On Friday, the halls of the Emirates Palace will ring with the sound of Beethoven’s Fourth Piano Concerto and Gustav Mahler’s First Symphony. And on Saturday, as well as performing at Al Jahili Fort in Al Ain, the orchestra will be giving a young people’s concert at the Emirates Palace in the morning, where children will be able to try out the instruments.
Silk Road lecture
Mamoura Auditorium
Abu Dhabi
Tomorrow, 6.30pm
nyuad.nyu.edu
It’s a subject that has growing relevance to Abu Dhabi as the city matures into a centre for intellectual exchange, and Monday will see Joanna Waley-Cohen, professor and chair of New York University’s history department, discuss The Silk Roads: A New Historical Perspective. It’s the second in New York University Abu Dhabi Institute’s autumn programme, and among the topics under discussion are: how the Silk Roads, overland and maritime, might look from the vantage point of Abu Dhabi; and how the idea of the Silk Roads has retained such strong appeal.

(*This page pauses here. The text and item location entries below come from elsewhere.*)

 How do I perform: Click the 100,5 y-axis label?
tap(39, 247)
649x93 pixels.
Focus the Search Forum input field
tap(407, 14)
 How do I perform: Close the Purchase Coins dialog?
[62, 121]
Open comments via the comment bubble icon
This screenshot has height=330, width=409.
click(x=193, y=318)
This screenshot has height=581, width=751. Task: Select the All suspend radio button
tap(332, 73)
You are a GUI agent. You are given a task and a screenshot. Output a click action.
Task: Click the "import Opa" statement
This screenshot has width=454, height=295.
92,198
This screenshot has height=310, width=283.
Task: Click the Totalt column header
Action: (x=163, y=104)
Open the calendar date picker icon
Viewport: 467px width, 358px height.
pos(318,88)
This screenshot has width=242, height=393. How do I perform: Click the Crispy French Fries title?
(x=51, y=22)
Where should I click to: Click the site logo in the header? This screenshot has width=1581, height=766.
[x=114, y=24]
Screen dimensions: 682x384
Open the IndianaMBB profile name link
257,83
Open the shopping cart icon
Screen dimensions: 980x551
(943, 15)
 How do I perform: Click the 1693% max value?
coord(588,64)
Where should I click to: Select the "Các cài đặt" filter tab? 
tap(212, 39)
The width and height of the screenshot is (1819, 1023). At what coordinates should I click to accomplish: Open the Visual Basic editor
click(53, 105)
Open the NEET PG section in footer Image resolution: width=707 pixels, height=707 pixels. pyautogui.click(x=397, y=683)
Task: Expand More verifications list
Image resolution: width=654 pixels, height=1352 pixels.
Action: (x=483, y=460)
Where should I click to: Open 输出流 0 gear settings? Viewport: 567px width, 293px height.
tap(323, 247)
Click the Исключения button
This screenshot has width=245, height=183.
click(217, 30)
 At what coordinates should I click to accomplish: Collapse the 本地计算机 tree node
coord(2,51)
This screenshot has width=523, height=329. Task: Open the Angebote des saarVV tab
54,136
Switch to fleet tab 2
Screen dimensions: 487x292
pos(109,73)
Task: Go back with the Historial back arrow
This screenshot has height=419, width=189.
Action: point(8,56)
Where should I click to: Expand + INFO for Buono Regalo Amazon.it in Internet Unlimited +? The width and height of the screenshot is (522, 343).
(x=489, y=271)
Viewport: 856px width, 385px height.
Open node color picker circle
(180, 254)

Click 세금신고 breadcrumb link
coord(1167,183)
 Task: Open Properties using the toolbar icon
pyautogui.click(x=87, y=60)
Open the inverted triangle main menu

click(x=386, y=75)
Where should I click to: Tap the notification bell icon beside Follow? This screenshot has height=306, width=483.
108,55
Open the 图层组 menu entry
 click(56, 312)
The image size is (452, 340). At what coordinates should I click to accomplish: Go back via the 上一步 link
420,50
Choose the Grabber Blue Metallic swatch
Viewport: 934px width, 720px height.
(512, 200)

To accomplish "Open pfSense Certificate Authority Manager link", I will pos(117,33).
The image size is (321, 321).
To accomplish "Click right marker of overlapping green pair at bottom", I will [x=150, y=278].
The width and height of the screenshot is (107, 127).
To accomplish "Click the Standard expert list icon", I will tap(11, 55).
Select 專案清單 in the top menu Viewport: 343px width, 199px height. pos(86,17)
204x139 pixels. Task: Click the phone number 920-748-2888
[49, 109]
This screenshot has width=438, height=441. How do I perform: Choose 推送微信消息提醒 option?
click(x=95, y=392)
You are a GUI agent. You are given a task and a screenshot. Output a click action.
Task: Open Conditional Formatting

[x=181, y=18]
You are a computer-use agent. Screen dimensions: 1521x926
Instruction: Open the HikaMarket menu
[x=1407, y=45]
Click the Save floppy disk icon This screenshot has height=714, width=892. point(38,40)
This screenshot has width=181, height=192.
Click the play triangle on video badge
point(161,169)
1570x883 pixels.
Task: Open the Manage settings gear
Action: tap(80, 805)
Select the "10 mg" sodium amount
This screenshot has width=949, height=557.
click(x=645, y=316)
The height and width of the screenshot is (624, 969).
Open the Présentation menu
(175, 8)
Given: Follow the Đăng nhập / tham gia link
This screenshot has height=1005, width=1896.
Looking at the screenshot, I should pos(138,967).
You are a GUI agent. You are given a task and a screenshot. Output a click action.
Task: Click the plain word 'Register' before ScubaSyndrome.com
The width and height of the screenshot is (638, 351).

In fact, Waley-Cohen argues, with global interconnections becoming increasingly sophisticated and archeological excavation revealing the extent to which early traders travelled, as well as political developments increasing the focus on the areas that link East and West, the Silk Roads have never been more topical.
Brazilian parade
Corniche, Abu Dhabi
Tonight, 6-9pm
With only two weeks to go
Exhibitions
The dust sheets have been ripped off the cities’ galleries, with several new exhibitions opening this week: Abu Dhabi’s pioneering Acento Gallery, which opened its warehouse space in Meena Port earlier this year, starts the season with 5NY, an exhibition of work by five New York-based artists. Carbon 12 also unveils its new space in Al Quoz, Dubai, with Memories from the Future, an exhibition of paintings by the Portuguese artist Gil Heitor Cortesao. And Green Art Gallery, one of the most interesting and respected in the region, starts its autumn programme with New Works, an exhibition of work by the Syrian artist Ahmad Moualla.